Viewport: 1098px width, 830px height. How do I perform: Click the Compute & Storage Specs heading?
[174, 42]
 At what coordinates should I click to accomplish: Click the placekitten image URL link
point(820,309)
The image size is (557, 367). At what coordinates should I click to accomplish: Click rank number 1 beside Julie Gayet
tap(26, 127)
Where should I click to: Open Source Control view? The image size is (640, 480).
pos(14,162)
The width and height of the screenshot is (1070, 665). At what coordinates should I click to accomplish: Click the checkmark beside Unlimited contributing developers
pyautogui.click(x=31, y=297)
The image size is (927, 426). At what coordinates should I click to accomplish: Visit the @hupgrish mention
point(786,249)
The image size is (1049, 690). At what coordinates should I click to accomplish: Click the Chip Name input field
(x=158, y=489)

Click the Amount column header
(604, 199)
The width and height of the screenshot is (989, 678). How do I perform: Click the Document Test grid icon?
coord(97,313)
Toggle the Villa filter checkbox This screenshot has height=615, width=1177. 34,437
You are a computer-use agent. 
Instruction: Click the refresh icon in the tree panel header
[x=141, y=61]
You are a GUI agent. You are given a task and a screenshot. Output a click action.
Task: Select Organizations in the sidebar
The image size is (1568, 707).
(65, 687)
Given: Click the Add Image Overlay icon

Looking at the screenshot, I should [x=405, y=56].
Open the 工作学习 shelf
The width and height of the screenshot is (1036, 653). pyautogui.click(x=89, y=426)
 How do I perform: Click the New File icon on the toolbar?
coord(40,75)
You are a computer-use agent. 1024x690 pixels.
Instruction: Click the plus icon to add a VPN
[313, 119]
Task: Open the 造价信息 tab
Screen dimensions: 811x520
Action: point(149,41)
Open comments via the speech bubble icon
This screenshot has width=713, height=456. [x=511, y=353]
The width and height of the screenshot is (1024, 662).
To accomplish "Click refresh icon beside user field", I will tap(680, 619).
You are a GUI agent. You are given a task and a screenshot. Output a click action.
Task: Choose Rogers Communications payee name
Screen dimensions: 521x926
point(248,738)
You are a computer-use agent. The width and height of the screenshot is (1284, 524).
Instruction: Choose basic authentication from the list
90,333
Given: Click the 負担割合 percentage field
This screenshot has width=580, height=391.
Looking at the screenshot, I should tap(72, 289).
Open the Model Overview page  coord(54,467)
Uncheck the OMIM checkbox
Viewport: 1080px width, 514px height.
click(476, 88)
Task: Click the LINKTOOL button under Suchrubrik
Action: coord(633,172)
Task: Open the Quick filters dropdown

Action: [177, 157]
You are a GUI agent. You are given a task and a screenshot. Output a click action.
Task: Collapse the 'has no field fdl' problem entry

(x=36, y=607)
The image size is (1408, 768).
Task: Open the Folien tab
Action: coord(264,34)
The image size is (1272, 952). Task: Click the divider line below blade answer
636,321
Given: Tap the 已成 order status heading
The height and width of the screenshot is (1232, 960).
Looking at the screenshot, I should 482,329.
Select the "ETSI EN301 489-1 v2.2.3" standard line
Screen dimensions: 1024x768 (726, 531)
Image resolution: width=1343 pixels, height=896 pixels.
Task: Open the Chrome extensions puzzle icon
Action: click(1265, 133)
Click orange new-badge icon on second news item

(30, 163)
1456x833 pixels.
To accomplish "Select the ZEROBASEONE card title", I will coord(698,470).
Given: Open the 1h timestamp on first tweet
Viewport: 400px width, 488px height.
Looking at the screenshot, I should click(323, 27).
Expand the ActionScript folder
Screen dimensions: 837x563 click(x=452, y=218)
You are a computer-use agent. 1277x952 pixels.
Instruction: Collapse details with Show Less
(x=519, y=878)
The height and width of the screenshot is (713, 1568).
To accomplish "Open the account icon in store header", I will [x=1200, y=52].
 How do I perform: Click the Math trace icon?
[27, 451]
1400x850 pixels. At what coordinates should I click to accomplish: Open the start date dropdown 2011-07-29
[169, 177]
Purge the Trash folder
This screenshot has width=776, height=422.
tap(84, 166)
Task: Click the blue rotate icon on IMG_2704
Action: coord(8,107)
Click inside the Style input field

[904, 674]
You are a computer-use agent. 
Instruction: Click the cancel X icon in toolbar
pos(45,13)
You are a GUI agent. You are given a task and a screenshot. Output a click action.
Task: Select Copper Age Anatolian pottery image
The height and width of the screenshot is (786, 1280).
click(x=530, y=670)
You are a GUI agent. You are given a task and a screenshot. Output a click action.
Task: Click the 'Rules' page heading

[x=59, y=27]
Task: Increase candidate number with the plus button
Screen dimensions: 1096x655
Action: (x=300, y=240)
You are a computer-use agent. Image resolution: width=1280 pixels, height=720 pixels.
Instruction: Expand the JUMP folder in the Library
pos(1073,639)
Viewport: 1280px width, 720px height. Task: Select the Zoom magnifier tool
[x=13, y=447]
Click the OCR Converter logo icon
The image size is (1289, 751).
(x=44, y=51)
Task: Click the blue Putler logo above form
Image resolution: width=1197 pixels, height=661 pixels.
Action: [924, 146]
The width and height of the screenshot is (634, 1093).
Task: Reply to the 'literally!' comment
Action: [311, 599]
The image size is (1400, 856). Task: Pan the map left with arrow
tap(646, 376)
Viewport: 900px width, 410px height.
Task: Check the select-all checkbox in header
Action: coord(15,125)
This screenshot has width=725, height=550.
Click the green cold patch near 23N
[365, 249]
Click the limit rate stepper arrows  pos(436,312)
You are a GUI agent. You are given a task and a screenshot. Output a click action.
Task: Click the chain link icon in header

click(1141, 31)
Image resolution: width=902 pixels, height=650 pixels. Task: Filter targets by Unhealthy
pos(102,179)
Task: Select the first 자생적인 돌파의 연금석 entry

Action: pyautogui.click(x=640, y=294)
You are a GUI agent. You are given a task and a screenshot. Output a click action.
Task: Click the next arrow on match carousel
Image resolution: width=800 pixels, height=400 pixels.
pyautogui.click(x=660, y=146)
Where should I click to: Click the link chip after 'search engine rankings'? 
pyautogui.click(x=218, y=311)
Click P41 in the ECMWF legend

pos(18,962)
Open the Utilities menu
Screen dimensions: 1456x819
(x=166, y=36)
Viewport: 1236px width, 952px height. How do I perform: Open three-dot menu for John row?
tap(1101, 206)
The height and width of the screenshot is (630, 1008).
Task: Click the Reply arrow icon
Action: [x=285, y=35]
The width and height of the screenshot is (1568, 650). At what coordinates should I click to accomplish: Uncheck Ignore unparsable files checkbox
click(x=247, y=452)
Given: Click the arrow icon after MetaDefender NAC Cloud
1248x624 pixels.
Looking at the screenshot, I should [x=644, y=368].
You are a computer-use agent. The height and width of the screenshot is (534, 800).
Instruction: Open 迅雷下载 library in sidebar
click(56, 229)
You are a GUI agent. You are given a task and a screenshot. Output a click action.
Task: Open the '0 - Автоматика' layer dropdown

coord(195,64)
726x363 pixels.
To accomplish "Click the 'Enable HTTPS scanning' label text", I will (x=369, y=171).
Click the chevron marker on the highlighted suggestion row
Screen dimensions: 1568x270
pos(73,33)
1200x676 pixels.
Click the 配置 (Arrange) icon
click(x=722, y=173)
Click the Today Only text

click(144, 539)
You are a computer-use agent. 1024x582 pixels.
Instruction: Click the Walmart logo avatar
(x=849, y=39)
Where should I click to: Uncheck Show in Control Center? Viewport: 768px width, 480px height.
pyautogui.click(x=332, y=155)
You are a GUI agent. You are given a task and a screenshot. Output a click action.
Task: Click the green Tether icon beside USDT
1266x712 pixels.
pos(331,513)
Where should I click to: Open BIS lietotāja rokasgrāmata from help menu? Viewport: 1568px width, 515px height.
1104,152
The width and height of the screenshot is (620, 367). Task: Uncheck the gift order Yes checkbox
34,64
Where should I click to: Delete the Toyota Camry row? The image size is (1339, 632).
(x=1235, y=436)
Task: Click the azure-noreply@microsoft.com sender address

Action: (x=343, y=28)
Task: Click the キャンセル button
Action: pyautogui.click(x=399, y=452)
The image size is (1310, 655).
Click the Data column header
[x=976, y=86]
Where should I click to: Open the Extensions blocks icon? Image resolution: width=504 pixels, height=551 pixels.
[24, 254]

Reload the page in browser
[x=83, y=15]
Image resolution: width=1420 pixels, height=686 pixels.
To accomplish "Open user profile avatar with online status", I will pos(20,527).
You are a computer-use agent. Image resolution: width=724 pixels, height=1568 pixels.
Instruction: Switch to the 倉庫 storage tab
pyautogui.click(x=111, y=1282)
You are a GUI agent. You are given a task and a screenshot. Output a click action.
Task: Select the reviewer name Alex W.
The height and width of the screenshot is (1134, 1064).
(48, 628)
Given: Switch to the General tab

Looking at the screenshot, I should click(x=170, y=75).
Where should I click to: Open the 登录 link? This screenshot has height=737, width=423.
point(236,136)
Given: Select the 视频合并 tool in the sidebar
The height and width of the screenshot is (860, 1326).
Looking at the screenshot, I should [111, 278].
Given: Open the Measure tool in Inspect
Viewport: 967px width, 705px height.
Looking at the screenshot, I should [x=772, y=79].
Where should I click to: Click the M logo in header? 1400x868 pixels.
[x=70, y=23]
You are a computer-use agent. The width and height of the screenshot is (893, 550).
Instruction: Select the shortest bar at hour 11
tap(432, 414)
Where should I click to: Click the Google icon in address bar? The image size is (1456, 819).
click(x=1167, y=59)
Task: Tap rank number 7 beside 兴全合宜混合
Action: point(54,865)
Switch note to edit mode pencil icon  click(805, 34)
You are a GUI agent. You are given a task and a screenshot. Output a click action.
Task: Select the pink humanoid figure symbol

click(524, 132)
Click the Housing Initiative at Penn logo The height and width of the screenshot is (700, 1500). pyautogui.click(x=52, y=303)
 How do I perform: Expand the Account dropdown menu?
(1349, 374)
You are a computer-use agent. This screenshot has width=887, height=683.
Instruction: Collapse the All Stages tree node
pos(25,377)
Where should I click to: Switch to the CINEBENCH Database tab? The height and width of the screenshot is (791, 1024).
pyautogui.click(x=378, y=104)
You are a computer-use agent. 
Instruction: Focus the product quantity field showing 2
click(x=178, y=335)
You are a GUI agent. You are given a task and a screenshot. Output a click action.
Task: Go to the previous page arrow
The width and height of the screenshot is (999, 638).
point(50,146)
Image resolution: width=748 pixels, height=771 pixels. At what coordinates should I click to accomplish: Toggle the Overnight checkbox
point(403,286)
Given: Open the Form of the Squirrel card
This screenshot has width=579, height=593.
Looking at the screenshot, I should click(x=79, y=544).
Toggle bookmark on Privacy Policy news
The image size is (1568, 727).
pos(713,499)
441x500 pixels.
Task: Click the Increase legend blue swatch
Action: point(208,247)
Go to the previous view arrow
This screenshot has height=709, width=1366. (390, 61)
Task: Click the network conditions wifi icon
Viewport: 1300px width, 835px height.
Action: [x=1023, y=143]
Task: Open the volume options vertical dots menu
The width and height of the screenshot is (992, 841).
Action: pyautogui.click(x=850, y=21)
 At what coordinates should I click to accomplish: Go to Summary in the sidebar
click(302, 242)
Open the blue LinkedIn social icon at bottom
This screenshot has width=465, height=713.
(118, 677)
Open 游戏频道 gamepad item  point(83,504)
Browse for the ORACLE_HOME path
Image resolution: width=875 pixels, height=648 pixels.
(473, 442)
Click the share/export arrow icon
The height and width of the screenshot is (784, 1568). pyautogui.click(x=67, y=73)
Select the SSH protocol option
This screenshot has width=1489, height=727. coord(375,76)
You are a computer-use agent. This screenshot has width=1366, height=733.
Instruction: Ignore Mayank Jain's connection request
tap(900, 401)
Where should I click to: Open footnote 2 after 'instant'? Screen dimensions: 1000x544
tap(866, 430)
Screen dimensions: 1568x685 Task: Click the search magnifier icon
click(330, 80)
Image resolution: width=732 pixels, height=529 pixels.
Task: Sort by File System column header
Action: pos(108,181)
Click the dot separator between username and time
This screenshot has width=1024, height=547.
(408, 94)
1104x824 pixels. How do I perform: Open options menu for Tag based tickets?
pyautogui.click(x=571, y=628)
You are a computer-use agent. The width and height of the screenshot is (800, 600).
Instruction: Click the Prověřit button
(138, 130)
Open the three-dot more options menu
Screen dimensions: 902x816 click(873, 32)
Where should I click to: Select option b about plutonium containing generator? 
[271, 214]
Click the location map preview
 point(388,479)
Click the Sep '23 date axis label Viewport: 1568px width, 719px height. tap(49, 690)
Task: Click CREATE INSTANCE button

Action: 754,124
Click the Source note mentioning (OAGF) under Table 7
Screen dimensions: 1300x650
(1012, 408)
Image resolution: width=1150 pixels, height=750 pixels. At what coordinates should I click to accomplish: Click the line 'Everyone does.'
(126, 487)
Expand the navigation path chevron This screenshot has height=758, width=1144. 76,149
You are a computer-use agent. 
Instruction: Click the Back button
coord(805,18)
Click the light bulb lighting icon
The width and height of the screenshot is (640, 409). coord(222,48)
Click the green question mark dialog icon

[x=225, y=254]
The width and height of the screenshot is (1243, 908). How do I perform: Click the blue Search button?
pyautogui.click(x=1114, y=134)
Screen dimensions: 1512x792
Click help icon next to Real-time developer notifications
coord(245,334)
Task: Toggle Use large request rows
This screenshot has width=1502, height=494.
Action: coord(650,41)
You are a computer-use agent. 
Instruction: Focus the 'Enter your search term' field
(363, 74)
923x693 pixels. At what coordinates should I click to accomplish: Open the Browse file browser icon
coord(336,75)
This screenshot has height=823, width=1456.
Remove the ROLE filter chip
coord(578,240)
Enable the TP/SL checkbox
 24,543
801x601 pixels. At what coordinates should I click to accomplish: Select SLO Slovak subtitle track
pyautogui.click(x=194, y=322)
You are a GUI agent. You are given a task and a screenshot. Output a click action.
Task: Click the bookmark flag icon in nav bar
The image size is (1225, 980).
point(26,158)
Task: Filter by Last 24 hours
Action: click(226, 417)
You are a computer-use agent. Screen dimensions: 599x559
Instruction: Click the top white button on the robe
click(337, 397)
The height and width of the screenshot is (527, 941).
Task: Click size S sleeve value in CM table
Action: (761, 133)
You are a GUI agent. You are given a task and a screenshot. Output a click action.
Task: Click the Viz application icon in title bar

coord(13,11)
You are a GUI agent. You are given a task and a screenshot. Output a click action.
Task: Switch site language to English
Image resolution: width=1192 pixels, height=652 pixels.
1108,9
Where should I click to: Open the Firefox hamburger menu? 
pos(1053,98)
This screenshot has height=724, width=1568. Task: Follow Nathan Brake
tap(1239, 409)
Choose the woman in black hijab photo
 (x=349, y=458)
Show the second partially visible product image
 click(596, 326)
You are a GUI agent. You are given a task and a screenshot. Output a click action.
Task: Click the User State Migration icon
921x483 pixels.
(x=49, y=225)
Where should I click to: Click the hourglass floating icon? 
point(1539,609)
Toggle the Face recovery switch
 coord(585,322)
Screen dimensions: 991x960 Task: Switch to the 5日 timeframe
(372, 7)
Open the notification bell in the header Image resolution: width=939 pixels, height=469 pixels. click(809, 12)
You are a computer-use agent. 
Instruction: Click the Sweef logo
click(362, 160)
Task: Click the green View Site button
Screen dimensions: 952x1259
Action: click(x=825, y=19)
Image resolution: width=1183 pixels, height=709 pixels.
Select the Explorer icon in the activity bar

*Your goal:* Each line above from the one with "Given: Click the 負担割合 percentage field" up to and including the one with "You are a computer-use agent. 1277x952" must be set down exactly, and no line outside that span may appear.

*Exercise result:*
Given: Click the 負担割合 percentage field
This screenshot has width=580, height=391.
Looking at the screenshot, I should tap(72, 289).
Open the Model Overview page  coord(54,467)
Uncheck the OMIM checkbox
Viewport: 1080px width, 514px height.
click(476, 88)
Task: Click the LINKTOOL button under Suchrubrik
Action: coord(633,172)
Task: Open the Quick filters dropdown

Action: [177, 157]
You are a GUI agent. You are given a task and a screenshot. Output a click action.
Task: Collapse the 'has no field fdl' problem entry

(x=36, y=607)
The image size is (1408, 768).
Task: Open the Folien tab
Action: coord(264,34)
The image size is (1272, 952). Task: Click the divider line below blade answer
636,321
Given: Tap the 已成 order status heading
The height and width of the screenshot is (1232, 960).
Looking at the screenshot, I should 482,329.
Select the "ETSI EN301 489-1 v2.2.3" standard line
Screen dimensions: 1024x768 (726, 531)
Image resolution: width=1343 pixels, height=896 pixels.
Task: Open the Chrome extensions puzzle icon
Action: click(1265, 133)
Click orange new-badge icon on second news item

(30, 163)
1456x833 pixels.
To accomplish "Select the ZEROBASEONE card title", I will coord(698,470).
Given: Open the 1h timestamp on first tweet
Viewport: 400px width, 488px height.
Looking at the screenshot, I should click(323, 27).
Expand the ActionScript folder
Screen dimensions: 837x563 click(x=452, y=218)
You are a computer-use agent. 1277x952 pixels.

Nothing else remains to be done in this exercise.